### What you are asked to do
Every entry is to be returned as it stands, apart from the pictures.

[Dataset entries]
_ _ _ _ _
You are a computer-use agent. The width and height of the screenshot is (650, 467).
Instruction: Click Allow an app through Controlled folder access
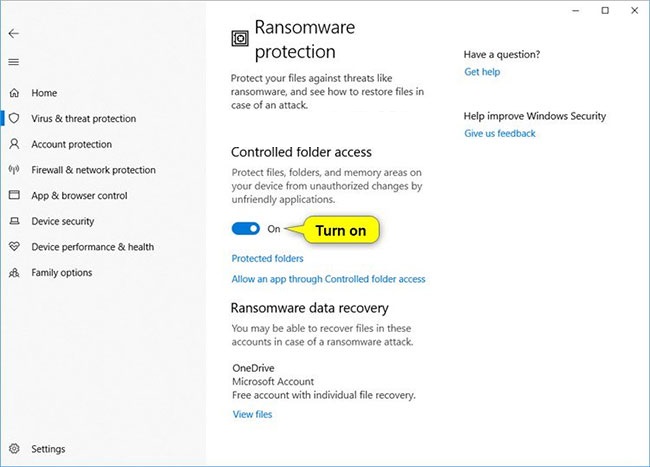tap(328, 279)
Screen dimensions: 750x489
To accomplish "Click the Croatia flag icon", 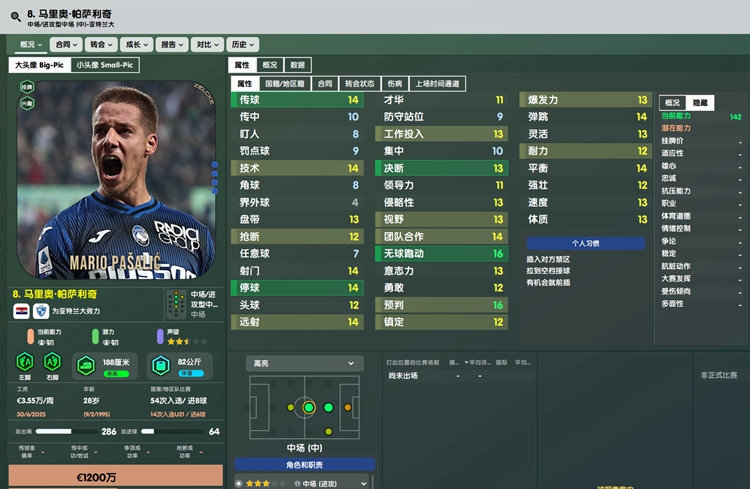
_ _ _ _ _
### Output of the task
You are a computer-use agent. The width and height of the screenshot is (650, 467).
Instruction: Click Allow an app through Controlled folder access
tap(328, 279)
Screen dimensions: 750x489
To accomplish "Click the Croatia flag icon", 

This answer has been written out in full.